# Hilfe bei Chatprogramm



## eQui (15. Aug 2007)

hallo,

erstmal: das ist mein erstes programm das im netzwerk agiert also bitte keine all zu komplizierten sachen antworten.
es gibt einen input- und einen outputstream. chatten an sich funktioniert, allerdings würd' ich noch gerne eine liste realisieren, in der man sieht wer gerade online ist. ich dachte an ein string-array, dass der server dann immer an alle clienten mitschickt. allerdings weiß ich nicht wie ich das konkret verschicken soll und wie der client es von einer herkömmlichen chatnachricht unterscheiden kann.

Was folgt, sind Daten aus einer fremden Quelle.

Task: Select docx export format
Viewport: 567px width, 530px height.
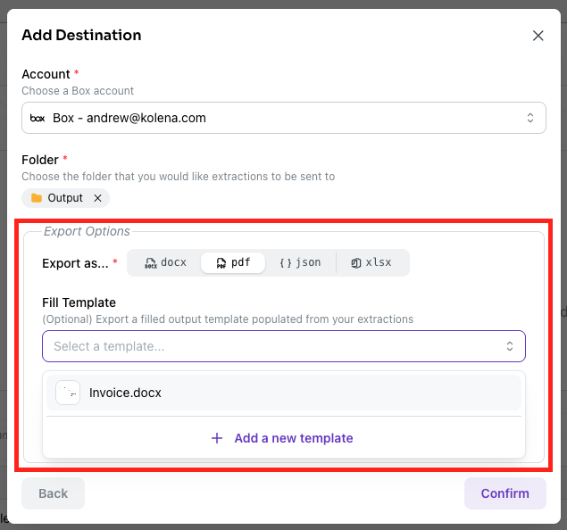Action: pyautogui.click(x=165, y=262)

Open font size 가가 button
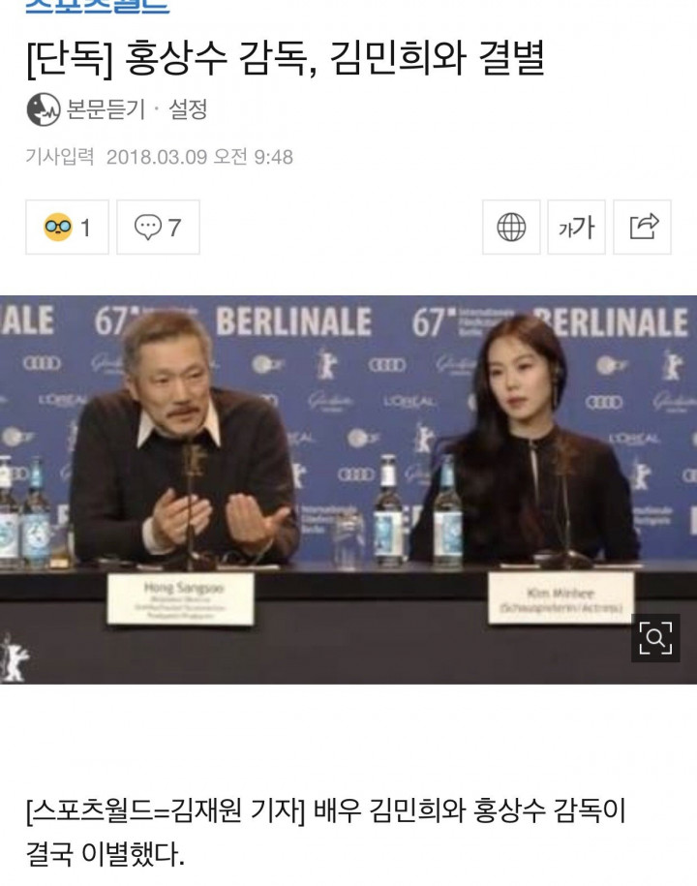576,228
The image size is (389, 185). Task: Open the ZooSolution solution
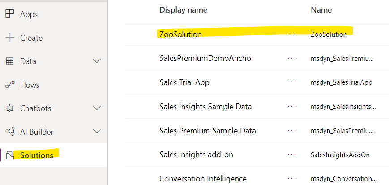tap(180, 34)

ein paar ideen wären sehr interessant, falls jemand nähere informationen zum programm benötigt:
ich habe dieses tutorial verwendet , inzwischen aber schon einige sachen abgeändert.

LINK

gruß, equi


----------



## anfänger15 (16. Aug 2007)

hier mal ein Link aus den FAQ

Da findest du ein Chatprogramm bei dem sowas möglich ist

www.java-forum.org/de/viewtopic.php?t=6033

(einfach ein bischen runterscollen).


----------



## Brunnenfrosch (19. Aug 2007)

ich mache es folgendermaßen:
bei mir werden die nachrichten in einer ganz bestimmten syntax versandt:
wenn sich ein socket anmeldet, verschickt er unter anderem die nachricht "nick:#:EigenerName" im entsprechenden server-socket-thread, wird das wie folgt behandelt:

...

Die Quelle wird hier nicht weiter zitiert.